Famed Colombian artist Fernando Botero is most notable for his odd baby-ish style. You might know his work from the “why tho” meme. But he is more than that. Botero’s unique style blends Renaissance, Baroque, and Modern to create paintings that are both new and old. Many of his paintings exhibit death, politics, and religion in odd physically misshapen ways.

Born in 1932 in Medellin, Botero lost his father at a young age. His uncle took him under his wing and through his family he grew fond of the artistry that he had seen in the Catholic Church. It was through the Baroque style of Catholicism that Botero’s interest in art itself began to flourish.

Perhaps this is why then he developed such a knack for religious artwork himself. Painted in 1976 Head of Christ ,as it is called in English, depicts Jesus in Botero’s famous bobbleheaded style. The Jesus pictured above is painted in a way that almost makes him look like a child.

Like so many other figures in Botero’s signature style this almost infantization of Jesus is not meant to be taken as a sign of disrespect. Botero often paints adult figures in ways that makes them look toddler-like. In many ways this is the opposite of the many medieval religious paintings that often depicted young child Jesus almost as a grown man even in his youth. Rather, Botero prefers his image of Jesus and other adults for that matter to maintain some semblance of their youth well into their old age.

He exaggerates the horror of his crucifixion by juxtaposing it against that of a childlike depiction of him. A reimagining of his innocence being tarnished by bloodshed. In this way Botero thinks not of the Son of God who was lost but of the loss of the naivety of youth that was readily replaced by the bloody realization of an adult saviour’s death.
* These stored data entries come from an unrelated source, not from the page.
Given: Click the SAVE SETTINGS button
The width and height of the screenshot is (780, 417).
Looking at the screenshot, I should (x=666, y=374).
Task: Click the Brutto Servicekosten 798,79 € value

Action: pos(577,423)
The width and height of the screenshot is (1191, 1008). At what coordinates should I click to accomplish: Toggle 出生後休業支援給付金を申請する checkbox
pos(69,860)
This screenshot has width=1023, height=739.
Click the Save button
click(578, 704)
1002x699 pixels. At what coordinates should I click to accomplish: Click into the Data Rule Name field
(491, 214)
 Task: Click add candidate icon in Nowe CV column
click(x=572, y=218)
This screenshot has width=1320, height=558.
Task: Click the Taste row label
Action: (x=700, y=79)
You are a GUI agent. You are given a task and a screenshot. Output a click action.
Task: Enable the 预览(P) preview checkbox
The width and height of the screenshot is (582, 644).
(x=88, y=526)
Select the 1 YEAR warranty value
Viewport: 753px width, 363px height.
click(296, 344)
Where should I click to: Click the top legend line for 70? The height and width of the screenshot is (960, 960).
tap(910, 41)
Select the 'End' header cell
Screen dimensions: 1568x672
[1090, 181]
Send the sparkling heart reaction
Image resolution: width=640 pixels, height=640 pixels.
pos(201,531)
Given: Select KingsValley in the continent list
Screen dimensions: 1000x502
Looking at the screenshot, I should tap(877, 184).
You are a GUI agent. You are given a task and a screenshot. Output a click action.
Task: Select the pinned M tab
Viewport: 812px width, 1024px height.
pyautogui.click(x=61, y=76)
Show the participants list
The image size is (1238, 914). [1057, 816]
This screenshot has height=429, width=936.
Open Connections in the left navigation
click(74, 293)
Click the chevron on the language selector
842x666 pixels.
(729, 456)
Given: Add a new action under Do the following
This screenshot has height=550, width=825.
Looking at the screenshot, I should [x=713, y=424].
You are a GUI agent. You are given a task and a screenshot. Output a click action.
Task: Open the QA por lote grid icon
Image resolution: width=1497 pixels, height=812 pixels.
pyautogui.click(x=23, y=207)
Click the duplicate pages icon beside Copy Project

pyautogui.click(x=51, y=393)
Botero’s work is unorthodox but through his unique style he is able to often shed new light on an event or culture by depicting them in such an odd fashion. By reimagining them in childlike designs he makes us look at the people he paints from a new angle. For that I think he should be popular for more than the funny meme he helped spawn.

Some References:




Some Questions:
1. What religious symbolism can you pull from the painting
2. If you are religious yourself then when is a piece of art depicting a religious figure too offensive for you? Where do you draw the line?
3. For our more secular members, do you see any merit or value in religious artwork or do you prefer other themes and topics?